◆ Task item
For the records below, report how many lines include "will", with no accompanying text.
*** Opening Raw data ***
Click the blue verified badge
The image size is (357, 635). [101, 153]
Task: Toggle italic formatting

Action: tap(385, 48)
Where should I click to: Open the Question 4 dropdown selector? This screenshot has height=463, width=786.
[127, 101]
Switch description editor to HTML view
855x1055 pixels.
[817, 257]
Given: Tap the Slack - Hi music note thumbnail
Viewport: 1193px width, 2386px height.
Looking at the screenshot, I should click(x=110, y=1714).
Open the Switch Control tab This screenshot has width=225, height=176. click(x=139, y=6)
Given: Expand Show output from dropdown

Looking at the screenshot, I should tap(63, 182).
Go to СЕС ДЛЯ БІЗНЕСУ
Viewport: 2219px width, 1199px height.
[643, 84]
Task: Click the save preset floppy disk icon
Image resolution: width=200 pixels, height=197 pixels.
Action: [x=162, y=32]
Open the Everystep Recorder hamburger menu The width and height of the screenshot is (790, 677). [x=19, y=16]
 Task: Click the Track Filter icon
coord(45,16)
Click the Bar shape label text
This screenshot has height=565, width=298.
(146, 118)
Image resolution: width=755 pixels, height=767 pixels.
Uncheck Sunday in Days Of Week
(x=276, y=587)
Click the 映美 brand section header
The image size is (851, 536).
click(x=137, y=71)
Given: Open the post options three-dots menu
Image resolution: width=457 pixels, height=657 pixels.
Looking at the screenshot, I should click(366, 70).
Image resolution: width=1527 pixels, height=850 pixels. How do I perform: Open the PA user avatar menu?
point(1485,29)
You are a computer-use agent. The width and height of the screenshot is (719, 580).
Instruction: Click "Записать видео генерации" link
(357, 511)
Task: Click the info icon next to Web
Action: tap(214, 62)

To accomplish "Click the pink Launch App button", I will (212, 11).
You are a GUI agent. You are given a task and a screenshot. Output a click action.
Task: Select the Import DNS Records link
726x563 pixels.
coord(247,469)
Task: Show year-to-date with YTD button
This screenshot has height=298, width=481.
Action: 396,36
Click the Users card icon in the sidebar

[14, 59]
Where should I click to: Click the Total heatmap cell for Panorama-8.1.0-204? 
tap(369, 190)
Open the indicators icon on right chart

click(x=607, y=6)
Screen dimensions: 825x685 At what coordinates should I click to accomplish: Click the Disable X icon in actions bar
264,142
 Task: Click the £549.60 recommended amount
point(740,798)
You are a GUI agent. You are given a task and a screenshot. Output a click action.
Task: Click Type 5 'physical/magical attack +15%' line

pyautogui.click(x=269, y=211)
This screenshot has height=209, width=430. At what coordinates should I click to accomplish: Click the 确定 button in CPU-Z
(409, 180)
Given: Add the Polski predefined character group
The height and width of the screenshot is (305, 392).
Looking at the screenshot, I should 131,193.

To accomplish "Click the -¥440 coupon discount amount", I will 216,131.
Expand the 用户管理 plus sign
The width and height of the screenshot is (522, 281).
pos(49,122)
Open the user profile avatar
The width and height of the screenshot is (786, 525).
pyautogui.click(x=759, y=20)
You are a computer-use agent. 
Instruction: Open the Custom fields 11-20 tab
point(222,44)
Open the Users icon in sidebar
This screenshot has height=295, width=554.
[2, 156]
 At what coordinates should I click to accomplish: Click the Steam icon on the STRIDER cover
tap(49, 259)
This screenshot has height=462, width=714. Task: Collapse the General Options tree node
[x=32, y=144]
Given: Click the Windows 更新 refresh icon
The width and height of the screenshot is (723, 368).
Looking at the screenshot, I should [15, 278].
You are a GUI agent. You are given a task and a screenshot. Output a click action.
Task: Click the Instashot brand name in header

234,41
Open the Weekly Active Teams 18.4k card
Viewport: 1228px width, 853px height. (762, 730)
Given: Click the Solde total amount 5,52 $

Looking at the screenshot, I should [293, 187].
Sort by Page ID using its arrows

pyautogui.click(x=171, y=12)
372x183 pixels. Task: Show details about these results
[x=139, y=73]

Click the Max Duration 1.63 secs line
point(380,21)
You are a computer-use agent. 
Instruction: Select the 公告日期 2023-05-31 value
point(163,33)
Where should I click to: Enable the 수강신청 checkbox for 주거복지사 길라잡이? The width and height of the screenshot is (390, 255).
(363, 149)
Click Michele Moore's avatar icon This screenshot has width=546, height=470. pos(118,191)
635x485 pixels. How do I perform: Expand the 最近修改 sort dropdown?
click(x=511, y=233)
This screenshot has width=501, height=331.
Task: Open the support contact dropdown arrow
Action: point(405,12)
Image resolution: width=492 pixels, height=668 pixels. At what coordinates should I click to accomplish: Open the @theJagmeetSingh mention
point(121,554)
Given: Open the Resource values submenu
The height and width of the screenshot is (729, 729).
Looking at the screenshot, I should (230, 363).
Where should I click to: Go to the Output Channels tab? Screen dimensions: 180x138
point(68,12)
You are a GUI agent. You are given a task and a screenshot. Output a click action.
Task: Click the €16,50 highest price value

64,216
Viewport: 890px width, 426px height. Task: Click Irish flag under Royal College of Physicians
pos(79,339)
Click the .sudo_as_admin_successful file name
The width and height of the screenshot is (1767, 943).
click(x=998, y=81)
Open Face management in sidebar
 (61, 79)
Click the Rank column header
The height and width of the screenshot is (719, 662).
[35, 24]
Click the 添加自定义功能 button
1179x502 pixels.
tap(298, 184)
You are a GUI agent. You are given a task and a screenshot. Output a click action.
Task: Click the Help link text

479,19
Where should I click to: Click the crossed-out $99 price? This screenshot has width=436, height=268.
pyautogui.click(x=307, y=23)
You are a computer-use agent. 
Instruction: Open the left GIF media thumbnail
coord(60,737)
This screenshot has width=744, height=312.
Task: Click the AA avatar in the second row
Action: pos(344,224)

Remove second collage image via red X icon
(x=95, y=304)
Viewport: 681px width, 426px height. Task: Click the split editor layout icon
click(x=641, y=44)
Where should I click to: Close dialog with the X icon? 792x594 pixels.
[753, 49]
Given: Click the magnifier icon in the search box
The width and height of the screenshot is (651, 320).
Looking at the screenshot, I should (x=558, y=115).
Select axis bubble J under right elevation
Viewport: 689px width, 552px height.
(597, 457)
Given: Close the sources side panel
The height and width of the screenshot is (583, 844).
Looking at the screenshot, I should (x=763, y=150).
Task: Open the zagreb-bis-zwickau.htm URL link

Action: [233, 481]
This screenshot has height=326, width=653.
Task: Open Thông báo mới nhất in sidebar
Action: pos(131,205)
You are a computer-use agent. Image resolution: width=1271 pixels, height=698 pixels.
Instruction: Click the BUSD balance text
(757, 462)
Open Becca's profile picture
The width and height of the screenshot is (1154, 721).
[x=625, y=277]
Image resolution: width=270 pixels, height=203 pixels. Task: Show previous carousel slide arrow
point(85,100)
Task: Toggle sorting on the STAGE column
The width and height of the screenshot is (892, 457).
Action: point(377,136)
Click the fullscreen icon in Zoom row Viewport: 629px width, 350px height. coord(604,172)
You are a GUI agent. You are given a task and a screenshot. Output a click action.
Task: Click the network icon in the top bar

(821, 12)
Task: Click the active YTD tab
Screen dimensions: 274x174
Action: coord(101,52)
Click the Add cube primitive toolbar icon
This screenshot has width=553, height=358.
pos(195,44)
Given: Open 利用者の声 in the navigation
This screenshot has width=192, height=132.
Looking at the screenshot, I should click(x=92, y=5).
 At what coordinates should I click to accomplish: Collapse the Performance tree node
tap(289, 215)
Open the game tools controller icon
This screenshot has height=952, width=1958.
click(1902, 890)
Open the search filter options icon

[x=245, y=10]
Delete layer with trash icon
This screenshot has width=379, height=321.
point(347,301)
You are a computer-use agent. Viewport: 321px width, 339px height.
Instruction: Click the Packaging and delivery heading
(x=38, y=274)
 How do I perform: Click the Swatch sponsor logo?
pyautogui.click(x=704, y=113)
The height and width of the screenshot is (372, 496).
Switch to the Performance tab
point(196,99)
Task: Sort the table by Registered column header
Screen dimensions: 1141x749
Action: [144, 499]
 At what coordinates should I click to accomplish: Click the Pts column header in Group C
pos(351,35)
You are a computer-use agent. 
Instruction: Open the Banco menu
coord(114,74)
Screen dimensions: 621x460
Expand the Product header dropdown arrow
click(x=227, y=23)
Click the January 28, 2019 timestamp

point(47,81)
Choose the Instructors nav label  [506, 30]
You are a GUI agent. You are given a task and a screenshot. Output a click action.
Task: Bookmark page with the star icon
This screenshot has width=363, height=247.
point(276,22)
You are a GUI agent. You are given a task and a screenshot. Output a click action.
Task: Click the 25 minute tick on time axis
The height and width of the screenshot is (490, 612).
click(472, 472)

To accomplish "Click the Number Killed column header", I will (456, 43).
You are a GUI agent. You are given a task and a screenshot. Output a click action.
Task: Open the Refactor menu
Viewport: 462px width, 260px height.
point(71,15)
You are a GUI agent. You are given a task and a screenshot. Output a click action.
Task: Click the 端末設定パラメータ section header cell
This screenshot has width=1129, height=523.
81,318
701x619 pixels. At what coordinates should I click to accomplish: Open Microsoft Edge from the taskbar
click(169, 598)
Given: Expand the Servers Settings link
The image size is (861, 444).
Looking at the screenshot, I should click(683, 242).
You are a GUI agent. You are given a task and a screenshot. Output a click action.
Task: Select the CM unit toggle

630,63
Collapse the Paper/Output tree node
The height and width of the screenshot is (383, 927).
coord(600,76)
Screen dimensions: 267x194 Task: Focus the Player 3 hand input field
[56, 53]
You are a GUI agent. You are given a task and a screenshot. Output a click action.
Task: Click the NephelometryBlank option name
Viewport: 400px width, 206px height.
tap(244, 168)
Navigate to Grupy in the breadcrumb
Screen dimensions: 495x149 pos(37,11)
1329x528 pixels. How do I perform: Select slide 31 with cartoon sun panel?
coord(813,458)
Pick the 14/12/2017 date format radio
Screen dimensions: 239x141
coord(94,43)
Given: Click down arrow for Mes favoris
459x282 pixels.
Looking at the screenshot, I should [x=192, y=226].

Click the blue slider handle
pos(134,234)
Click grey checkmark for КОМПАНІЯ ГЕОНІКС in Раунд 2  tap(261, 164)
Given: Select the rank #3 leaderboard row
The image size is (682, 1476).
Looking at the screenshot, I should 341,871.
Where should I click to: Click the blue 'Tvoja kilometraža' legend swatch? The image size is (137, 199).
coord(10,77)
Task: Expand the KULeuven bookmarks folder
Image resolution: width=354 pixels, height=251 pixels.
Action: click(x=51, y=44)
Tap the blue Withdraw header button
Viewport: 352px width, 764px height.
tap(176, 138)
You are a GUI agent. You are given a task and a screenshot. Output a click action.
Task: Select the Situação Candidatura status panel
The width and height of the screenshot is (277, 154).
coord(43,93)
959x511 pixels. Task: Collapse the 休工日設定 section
*** Closing Raw data ***
◆ Written reply
3